Goal of the exercise ▸ Reproduce verbatim the lines of the listing below, beginning with the line that contains "is (631, 565)." (that line included) and continuing through the last line of the listing.

Supplied data ▸

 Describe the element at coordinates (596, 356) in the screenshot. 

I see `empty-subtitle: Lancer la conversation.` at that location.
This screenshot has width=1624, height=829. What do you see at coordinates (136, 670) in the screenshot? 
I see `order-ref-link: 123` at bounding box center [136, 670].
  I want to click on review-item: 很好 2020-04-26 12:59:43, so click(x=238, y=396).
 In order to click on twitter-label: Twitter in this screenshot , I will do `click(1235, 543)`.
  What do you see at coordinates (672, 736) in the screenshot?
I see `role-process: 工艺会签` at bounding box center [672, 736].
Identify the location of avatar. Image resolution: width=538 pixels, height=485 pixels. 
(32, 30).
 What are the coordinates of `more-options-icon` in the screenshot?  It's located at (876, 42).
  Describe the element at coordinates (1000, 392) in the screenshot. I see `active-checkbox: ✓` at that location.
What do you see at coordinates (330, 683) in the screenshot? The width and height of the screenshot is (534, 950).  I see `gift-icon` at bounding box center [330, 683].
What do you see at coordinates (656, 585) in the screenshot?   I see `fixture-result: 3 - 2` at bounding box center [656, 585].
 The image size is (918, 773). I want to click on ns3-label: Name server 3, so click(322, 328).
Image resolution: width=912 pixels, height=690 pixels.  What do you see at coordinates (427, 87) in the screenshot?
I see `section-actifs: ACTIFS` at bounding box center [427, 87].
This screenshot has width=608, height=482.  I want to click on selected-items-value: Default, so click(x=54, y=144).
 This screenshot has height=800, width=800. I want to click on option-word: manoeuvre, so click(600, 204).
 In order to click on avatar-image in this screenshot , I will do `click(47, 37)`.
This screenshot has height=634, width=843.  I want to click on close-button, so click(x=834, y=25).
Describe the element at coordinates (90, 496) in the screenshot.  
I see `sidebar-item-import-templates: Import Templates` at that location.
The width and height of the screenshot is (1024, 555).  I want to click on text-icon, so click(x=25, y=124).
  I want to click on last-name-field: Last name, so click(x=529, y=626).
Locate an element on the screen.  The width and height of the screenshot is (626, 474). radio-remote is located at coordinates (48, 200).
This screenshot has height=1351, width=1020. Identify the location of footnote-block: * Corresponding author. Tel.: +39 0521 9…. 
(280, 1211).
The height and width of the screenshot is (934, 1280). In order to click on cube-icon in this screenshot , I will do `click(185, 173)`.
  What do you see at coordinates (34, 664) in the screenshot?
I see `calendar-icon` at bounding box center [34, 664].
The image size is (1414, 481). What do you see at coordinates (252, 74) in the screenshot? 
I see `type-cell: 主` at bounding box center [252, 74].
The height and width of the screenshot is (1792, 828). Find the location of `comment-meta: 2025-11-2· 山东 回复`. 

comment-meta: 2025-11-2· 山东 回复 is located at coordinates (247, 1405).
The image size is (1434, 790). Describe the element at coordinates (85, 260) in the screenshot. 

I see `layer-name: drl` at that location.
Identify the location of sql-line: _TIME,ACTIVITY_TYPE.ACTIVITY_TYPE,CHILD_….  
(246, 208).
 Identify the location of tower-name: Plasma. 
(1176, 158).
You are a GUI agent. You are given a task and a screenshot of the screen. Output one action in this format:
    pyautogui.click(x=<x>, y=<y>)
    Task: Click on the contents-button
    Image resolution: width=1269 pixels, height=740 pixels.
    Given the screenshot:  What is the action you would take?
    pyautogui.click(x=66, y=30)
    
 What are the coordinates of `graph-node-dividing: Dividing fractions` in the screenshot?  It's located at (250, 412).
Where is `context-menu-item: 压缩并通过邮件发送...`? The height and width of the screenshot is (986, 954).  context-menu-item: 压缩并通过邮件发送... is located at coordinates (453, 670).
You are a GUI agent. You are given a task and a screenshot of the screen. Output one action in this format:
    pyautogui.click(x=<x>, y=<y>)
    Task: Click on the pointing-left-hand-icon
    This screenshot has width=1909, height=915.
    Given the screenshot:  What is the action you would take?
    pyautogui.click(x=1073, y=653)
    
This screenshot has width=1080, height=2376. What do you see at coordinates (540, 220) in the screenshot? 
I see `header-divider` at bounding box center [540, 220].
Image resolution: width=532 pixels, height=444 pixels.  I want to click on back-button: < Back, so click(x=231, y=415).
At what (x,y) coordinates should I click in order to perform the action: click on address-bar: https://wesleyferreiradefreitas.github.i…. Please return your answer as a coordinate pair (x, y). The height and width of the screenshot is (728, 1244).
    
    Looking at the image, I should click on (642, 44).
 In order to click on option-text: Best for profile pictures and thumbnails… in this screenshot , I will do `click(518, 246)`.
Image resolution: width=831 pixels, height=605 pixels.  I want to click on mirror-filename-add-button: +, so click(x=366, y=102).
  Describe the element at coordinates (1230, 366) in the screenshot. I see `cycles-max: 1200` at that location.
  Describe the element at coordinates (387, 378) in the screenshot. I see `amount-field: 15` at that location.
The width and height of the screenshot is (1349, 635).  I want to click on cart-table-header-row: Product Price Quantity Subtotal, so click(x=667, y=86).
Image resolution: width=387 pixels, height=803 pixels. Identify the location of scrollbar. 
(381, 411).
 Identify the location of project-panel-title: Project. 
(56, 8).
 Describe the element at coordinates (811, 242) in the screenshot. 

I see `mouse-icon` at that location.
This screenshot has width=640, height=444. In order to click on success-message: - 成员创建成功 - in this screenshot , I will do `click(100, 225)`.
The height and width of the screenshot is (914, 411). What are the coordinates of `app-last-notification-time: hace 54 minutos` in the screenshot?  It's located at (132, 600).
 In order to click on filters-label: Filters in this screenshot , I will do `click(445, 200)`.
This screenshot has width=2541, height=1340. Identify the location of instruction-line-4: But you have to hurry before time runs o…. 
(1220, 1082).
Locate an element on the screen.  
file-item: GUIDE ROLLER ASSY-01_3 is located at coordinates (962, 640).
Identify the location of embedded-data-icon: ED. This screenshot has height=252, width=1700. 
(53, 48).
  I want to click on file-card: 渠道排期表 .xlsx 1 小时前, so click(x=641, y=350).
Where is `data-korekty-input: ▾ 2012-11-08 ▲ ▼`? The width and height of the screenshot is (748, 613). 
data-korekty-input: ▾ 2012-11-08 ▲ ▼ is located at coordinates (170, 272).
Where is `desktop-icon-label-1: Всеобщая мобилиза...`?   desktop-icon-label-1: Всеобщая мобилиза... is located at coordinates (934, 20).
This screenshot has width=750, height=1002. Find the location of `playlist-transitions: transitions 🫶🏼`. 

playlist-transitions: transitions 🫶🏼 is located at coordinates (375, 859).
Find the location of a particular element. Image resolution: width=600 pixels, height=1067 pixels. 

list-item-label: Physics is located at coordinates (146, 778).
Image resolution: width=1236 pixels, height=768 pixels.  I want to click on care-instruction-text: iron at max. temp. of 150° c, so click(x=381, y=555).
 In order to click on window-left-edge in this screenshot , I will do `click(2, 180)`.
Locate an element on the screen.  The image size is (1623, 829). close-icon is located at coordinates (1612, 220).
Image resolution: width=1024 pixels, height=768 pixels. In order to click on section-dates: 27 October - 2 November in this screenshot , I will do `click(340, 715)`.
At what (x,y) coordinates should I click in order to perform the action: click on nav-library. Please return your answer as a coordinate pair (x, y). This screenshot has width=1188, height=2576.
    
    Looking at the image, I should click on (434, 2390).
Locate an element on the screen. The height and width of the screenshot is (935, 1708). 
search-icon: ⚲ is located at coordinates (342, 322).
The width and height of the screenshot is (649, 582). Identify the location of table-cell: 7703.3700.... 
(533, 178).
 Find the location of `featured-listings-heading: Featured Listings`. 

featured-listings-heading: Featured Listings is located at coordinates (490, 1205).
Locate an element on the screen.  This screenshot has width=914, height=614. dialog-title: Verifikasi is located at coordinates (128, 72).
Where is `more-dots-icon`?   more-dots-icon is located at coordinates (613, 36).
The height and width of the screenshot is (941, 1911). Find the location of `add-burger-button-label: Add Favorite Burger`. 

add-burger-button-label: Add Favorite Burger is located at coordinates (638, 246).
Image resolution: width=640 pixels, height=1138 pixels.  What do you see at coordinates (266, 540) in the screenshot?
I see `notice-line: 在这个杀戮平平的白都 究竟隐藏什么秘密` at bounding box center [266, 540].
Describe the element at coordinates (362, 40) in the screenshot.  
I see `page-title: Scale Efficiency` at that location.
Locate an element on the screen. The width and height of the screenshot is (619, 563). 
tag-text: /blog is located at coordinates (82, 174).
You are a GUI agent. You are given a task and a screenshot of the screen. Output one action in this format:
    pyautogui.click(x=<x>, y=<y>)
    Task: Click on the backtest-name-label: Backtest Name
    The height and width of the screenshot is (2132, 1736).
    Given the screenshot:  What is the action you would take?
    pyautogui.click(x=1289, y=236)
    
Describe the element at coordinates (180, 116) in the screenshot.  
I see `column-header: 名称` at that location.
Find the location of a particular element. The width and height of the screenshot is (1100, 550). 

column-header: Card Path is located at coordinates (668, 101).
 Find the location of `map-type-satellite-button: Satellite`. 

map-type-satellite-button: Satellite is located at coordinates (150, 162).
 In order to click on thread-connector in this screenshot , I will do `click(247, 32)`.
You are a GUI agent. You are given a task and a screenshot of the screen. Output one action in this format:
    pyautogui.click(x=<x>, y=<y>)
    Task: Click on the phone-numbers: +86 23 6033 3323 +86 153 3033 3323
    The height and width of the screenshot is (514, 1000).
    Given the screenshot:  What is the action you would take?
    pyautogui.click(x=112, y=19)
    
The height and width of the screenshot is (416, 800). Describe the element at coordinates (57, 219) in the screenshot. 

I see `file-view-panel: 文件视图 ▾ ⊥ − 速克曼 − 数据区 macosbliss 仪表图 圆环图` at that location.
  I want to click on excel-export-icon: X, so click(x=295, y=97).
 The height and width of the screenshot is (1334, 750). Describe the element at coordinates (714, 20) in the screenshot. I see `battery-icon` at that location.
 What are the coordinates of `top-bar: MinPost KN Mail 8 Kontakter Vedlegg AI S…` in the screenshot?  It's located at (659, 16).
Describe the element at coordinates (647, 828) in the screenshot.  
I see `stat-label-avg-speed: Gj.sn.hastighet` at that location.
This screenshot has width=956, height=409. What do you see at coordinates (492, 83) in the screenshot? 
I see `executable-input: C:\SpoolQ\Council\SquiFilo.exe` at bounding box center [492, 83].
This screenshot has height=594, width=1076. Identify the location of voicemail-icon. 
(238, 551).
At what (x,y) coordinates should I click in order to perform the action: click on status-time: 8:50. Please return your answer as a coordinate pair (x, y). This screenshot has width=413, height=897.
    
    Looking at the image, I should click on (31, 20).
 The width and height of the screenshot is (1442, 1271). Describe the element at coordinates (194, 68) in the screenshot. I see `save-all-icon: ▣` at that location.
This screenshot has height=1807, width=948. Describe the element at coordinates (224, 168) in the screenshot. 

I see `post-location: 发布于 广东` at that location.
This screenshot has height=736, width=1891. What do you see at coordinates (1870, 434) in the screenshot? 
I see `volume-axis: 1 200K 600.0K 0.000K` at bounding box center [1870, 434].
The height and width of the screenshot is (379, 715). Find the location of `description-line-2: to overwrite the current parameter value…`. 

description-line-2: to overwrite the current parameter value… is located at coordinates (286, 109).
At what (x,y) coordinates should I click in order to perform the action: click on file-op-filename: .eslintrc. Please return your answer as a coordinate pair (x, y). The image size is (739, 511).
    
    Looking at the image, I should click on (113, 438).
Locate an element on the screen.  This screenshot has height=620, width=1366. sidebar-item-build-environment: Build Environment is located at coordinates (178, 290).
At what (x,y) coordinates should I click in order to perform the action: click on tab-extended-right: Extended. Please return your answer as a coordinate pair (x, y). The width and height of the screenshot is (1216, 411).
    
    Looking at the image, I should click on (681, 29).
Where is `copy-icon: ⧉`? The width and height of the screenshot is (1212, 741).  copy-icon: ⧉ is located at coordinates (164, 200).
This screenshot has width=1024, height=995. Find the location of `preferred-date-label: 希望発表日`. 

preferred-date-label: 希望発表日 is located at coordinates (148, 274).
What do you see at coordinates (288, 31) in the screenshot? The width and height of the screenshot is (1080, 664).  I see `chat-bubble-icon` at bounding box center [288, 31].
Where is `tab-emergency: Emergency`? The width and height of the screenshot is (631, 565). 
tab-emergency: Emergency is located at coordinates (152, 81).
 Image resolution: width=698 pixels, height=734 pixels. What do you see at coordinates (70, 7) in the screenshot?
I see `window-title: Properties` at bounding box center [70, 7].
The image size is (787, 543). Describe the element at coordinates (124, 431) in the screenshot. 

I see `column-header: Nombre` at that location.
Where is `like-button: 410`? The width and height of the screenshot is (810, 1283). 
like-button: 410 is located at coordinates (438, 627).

Task result ▸
Where is `tab-emergency: Emergency`? The width and height of the screenshot is (631, 565). 
tab-emergency: Emergency is located at coordinates (152, 81).
 Image resolution: width=698 pixels, height=734 pixels. What do you see at coordinates (70, 7) in the screenshot?
I see `window-title: Properties` at bounding box center [70, 7].
The image size is (787, 543). Describe the element at coordinates (124, 431) in the screenshot. 

I see `column-header: Nombre` at that location.
Where is `like-button: 410`? The width and height of the screenshot is (810, 1283). 
like-button: 410 is located at coordinates (438, 627).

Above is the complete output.